Hey Sven,

This is regarding mmap issues and GPFS.
We had discussed previously of experimenting with GPFS 5.

I now have upgraded all of compute nodes and NSD nodes to GPFS 5.0.0.2

I am yet to experiment with mmap performance, but before that - I am seeing 
weird hangs with GPFS 5 and I think it could be related to mmap.

Have you seen GPFS ever hang on this syscall?
[Tue Apr 10 04:20:13 2018] [<ffffffffa0a92155>] 
_ZN10gpfsNode_t8mmapLockEiiPKj+0xb5/0x140 [mmfs26]

I see the above ,when kernel hangs and throws out a series of trace calls.

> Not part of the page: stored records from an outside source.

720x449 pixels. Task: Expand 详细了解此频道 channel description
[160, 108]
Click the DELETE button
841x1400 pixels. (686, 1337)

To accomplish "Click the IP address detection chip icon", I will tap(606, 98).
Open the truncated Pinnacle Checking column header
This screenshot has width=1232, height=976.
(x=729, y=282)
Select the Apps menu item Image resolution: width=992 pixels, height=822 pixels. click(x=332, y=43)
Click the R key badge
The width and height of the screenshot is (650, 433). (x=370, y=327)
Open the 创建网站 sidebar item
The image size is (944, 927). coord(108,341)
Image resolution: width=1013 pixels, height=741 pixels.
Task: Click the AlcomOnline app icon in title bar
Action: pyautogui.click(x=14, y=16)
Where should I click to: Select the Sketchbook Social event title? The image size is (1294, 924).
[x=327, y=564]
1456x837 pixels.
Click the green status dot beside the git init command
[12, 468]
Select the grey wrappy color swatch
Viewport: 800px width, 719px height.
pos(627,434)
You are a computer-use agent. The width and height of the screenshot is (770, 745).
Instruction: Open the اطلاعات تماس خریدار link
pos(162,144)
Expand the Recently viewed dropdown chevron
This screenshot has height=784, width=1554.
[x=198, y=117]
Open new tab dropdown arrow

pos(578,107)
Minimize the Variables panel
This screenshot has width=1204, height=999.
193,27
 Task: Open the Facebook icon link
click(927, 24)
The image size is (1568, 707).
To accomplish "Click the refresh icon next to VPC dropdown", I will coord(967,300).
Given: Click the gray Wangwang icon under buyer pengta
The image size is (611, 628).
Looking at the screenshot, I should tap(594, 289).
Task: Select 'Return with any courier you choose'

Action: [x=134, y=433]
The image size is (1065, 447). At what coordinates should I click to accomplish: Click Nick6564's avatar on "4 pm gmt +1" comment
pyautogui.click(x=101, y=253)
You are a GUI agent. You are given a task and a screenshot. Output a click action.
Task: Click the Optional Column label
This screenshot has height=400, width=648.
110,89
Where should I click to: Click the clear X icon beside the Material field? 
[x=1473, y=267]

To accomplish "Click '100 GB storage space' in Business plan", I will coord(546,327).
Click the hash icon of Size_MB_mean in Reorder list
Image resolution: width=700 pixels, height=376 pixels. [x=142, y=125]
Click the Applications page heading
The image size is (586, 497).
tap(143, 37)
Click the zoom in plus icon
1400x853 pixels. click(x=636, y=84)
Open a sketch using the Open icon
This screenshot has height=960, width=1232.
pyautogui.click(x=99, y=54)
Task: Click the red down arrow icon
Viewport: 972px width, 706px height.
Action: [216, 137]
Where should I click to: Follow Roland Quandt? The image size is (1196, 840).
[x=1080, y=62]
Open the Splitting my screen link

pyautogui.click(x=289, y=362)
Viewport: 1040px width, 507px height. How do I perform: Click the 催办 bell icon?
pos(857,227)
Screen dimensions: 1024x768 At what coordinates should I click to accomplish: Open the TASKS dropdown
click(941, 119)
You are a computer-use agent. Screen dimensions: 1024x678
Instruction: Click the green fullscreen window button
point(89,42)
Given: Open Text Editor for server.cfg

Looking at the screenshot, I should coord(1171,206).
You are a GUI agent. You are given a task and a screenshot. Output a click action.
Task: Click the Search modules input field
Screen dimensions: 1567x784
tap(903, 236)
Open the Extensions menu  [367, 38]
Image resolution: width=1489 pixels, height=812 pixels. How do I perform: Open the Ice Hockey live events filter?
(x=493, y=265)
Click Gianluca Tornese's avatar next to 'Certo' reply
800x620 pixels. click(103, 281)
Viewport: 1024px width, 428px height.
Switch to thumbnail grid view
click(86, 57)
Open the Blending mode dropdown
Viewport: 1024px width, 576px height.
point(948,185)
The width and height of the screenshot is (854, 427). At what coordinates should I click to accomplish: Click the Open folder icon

I somehow think the above trace is related to processes hanging on GPFS 
forever. There are no errors in GPFS however.

Also, I think the above happens only when the mmap threads go above a 
particular number.

We had faced a similar issue in 4.2.3 and it was resolved in a patch to 4.2.3.2 
. At that time , the issue happened when mmap threads go more than 
worker1threads. According to the ticket - it was a mmap race condition that 
GPFS was not handling well.

I am not sure if this issue is a repeat and I am yet to isolate the incident 
and test with increasing number of mmap threads.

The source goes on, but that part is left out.